As time has moved on and more people understand the base mechanics of WoW quite thoroughly, we move on to newer things and different things. Classic is an interesting petri dish for exactly this – in theory, the game would let people just play, but in practice in 2020, a significant portion of the community has this ingrained communal understanding of the best specs, best classes, and ways to optimize and meta-game that they couldn’t in 2005. Thus, you see a lot of weird things on Classic – optimized raids, naked raids, speed-leveling, and specific group compositions being favored for high-end content. Why is that? Well, the community has changed – the game in 2005 (to MysticalOS’s point) allowed for all of this, but it wasn’t a part of most player’s mindsets back then. Now, it is, and Classic shows a community changing around the thing they wanted, changing the character of it as the community of Classic is a far different beast than the one found in 2005.

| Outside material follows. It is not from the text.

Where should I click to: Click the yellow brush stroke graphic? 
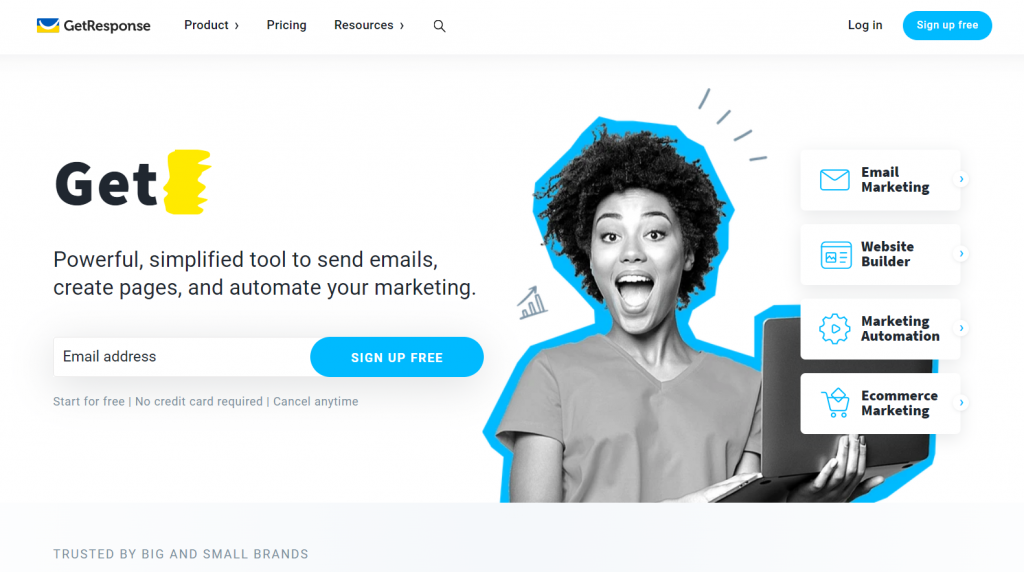pyautogui.click(x=187, y=182)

And thus, we are led back to present-day, and the state of discussion around Covenants. Blizzard’s stated design intent with Covenant abilities is simple enough – you get a choice of faction and they give you power – but the problem in many player’s minds is a real one when looking at the state of the current game – Blizzard does not have a great track record in recent years of fixing balance problems, and when something is their design darling, they hesitate to kill it, instead offering halfway-fixes and enforced adherence to the design.

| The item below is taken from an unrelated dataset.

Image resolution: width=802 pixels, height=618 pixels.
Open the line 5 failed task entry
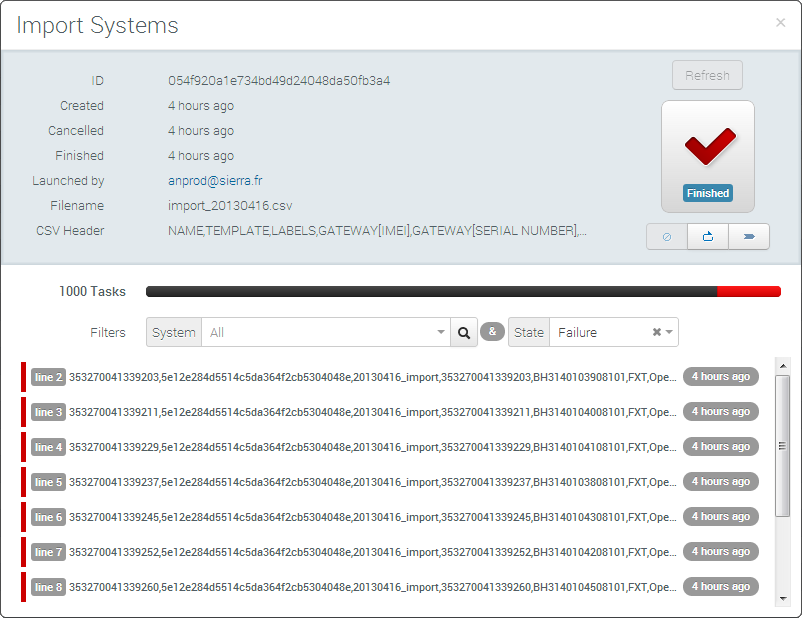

Covenant abilities fit into this because one of the things Blizzard continually comes back to is that switching Covenants will be easy, but going back to one you previously pledged to will require some added cost of time. This is, frankly, a problem. If/when a balancing change is made once the game is live, there will be a rush of people who want to change Covenants. When this happens, those people are going to be pretty irritated to have to wait a full week to switch, or that a power shift happens that might necessitate switching at all. This is a genuine issue that Blizzard sometimes seems unaware of – their goal in design is to say “everything works, pick what you like” but theorycrafters will always math out one that is superior in some way. As a Demon Hunter, for example, the Fleshcraft ability of the Necrolords (not even the class ability!) offers a powerful absorption shield. If I’m tanking this expansion then this ability is the only signature ability that offers me that level of power. The only one that even gets close is the Kyrian Phials, and those are pretty close (15% health and full cleanse 3 times in 5 minutes vs. 20-50% of maximum health shield every two minutes), as both the Night Fae and Venthyr abilities are movement only and offer no real raid/dungeon utility outside of mobility, which I won’t downplay because it matters, although for PvE, not as much as raw mitigation or healing.

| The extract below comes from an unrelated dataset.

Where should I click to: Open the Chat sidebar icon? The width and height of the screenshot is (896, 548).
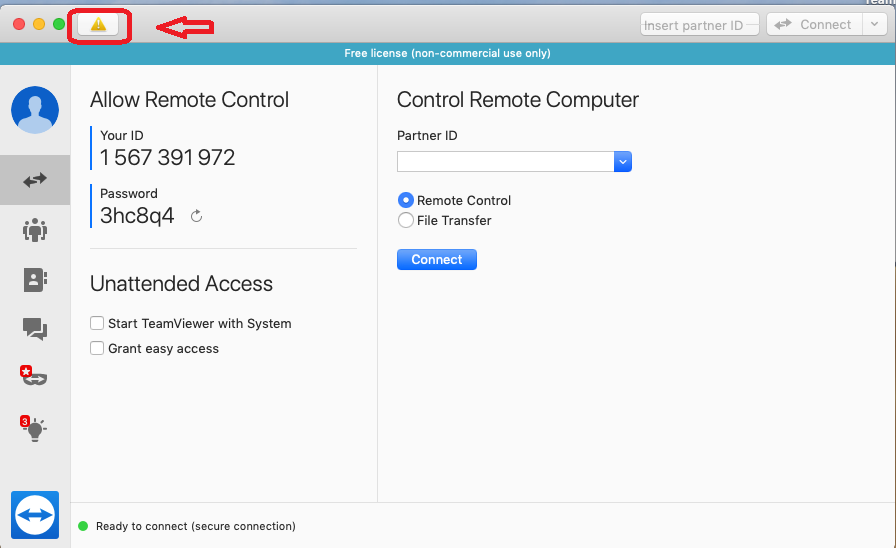click(35, 328)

Then there are the actual abilities by class. Looking just at Demon Hunter, the Kyrian ability Elysian Pact is pretty good. It has a cool effect, fits the class lore, and has AoE, strong damage, and healing via soul fragments. The Necrolord ability Fodder to the Flame gives some boost – bonus damage via attack power buffs and the demon killed from the ability drops a Soul Fragment that counts for the buff you get to damage for picking up Demon soul fragments. It offers a little bit of everything, but generally better suits Havoc – although the signature Fleshcraft ability, as discussed above, is potent for Vengeance as well. The Venthyr ability Sinful Brand is powerful for both specs, dealing a high amount of damage via a DoT, and the twist that using Metamorphosis during the ability duration applies the debuff to all nearby enemies is powerful. For tanks, this also slows attack and cast speeds for the enemies it is on, making it a powerful damage reduction. The Night Fae ability, The Hunt lets you charge to an enemy, dealing a decent chunk of damage and rooting the enemy for 3 seconds, while also applying a 60 second debuff that increases your fury generation from your standard builder attacks. This has a multiplier effect for ability use – you do some damage and have a small CC, but then you also have more resources to spend over the next minute, leading to more use of your larger attacks.

All of these are interesting in their own ways but I point to them as examples because they show a difficulty in balancing – all of them feel fine enough but there are clear distinctions between what feels tanky and what feels good for DPS. On top of that, the signature abilities have clear winners and losers – for a high mobility class like DH, the Night Fae and Venthyr abilities feel unnecessary, but if I’m a tank, the Necrolord ability is incredibly good and the Phials from the Kyrian are a solid runner up.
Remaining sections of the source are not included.